[Records for this task Boundary: Start]

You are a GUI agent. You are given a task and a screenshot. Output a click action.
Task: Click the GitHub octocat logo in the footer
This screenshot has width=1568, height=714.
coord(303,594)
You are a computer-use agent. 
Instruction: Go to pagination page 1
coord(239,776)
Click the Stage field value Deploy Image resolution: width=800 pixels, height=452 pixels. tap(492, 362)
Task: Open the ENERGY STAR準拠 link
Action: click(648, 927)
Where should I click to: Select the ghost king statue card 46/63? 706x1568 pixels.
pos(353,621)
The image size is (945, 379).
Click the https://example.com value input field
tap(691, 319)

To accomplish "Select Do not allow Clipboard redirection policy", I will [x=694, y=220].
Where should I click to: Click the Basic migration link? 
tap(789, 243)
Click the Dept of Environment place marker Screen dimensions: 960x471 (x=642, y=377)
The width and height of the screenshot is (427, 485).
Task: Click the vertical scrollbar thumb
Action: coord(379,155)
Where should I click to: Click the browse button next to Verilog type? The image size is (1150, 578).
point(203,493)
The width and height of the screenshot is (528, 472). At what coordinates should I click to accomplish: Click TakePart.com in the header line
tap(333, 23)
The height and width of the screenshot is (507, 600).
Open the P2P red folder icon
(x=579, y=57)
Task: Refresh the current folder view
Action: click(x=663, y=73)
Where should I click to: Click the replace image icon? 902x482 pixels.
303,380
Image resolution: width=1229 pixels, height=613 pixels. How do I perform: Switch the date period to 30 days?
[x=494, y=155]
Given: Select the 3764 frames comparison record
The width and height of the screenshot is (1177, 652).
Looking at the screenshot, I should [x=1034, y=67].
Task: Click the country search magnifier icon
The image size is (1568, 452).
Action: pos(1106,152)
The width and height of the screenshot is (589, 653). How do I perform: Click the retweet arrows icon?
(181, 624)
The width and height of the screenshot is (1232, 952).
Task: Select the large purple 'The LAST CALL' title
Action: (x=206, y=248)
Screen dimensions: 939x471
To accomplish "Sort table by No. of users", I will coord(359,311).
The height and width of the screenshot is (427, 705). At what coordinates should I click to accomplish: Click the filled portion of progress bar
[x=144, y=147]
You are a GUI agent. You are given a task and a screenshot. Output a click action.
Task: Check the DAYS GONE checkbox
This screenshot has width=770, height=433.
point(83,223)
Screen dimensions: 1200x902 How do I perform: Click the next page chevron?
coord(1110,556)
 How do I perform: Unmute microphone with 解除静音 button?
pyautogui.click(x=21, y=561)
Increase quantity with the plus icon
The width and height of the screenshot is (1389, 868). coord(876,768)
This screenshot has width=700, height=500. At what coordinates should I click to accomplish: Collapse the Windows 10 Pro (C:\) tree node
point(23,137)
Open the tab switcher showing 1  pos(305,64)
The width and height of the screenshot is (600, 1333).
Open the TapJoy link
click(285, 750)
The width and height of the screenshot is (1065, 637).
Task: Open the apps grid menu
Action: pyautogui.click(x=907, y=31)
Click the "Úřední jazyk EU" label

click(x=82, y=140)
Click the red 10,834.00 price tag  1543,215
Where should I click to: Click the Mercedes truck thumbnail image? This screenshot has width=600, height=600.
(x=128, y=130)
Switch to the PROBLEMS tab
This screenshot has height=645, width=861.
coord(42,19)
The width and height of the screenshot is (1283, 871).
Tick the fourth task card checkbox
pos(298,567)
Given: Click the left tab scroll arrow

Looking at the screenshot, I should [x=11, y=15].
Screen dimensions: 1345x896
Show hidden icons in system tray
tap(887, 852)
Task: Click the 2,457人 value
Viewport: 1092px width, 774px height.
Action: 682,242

[Records for this task Boundary: End]

** Exercise **
What you return must match the data word for word.

** Result of the exercise **
You are a GUI agent. You are given a task and a screenshot. Output a click action.
Task: Click the GitHub octocat logo in the footer
This screenshot has width=1568, height=714.
coord(303,594)
You are a computer-use agent. 
Instruction: Go to pagination page 1
coord(239,776)
Click the Stage field value Deploy Image resolution: width=800 pixels, height=452 pixels. tap(492, 362)
Task: Open the ENERGY STAR準拠 link
Action: click(648, 927)
Where should I click to: Select the ghost king statue card 46/63? 706x1568 pixels.
pos(353,621)
The image size is (945, 379).
Click the https://example.com value input field
tap(691, 319)

To accomplish "Select Do not allow Clipboard redirection policy", I will [x=694, y=220].
Where should I click to: Click the Basic migration link? 
tap(789, 243)
Click the Dept of Environment place marker Screen dimensions: 960x471 (x=642, y=377)
The width and height of the screenshot is (427, 485).
Task: Click the vertical scrollbar thumb
Action: coord(379,155)
Where should I click to: Click the browse button next to Verilog type? The image size is (1150, 578).
point(203,493)
The width and height of the screenshot is (528, 472). At what coordinates should I click to accomplish: Click TakePart.com in the header line
tap(333, 23)
The height and width of the screenshot is (507, 600).
Open the P2P red folder icon
(x=579, y=57)
Task: Refresh the current folder view
Action: click(x=663, y=73)
Where should I click to: Click the replace image icon? 902x482 pixels.
303,380
Image resolution: width=1229 pixels, height=613 pixels. How do I perform: Switch the date period to 30 days?
[x=494, y=155]
Given: Select the 3764 frames comparison record
The width and height of the screenshot is (1177, 652).
Looking at the screenshot, I should [x=1034, y=67].
Task: Click the country search magnifier icon
The image size is (1568, 452).
Action: pos(1106,152)
The width and height of the screenshot is (589, 653). How do I perform: Click the retweet arrows icon?
(181, 624)
The width and height of the screenshot is (1232, 952).
Task: Select the large purple 'The LAST CALL' title
Action: (x=206, y=248)
Screen dimensions: 939x471
To accomplish "Sort table by No. of users", I will coord(359,311).
The height and width of the screenshot is (427, 705). At what coordinates should I click to accomplish: Click the filled portion of progress bar
[x=144, y=147]
You are a GUI agent. You are given a task and a screenshot. Output a click action.
Task: Check the DAYS GONE checkbox
This screenshot has width=770, height=433.
point(83,223)
Screen dimensions: 1200x902 How do I perform: Click the next page chevron?
coord(1110,556)
 How do I perform: Unmute microphone with 解除静音 button?
pyautogui.click(x=21, y=561)
Increase quantity with the plus icon
The width and height of the screenshot is (1389, 868). coord(876,768)
This screenshot has width=700, height=500. At what coordinates should I click to accomplish: Collapse the Windows 10 Pro (C:\) tree node
point(23,137)
Open the tab switcher showing 1  pos(305,64)
The width and height of the screenshot is (600, 1333).
Open the TapJoy link
click(285, 750)
The width and height of the screenshot is (1065, 637).
Task: Open the apps grid menu
Action: pyautogui.click(x=907, y=31)
Click the "Úřední jazyk EU" label

click(x=82, y=140)
Click the red 10,834.00 price tag  1543,215
Where should I click to: Click the Mercedes truck thumbnail image? This screenshot has width=600, height=600.
(x=128, y=130)
Switch to the PROBLEMS tab
This screenshot has height=645, width=861.
coord(42,19)
The width and height of the screenshot is (1283, 871).
Tick the fourth task card checkbox
pos(298,567)
Given: Click the left tab scroll arrow

Looking at the screenshot, I should [x=11, y=15].
Screen dimensions: 1345x896
Show hidden icons in system tray
tap(887, 852)
Task: Click the 2,457人 value
Viewport: 1092px width, 774px height.
Action: 682,242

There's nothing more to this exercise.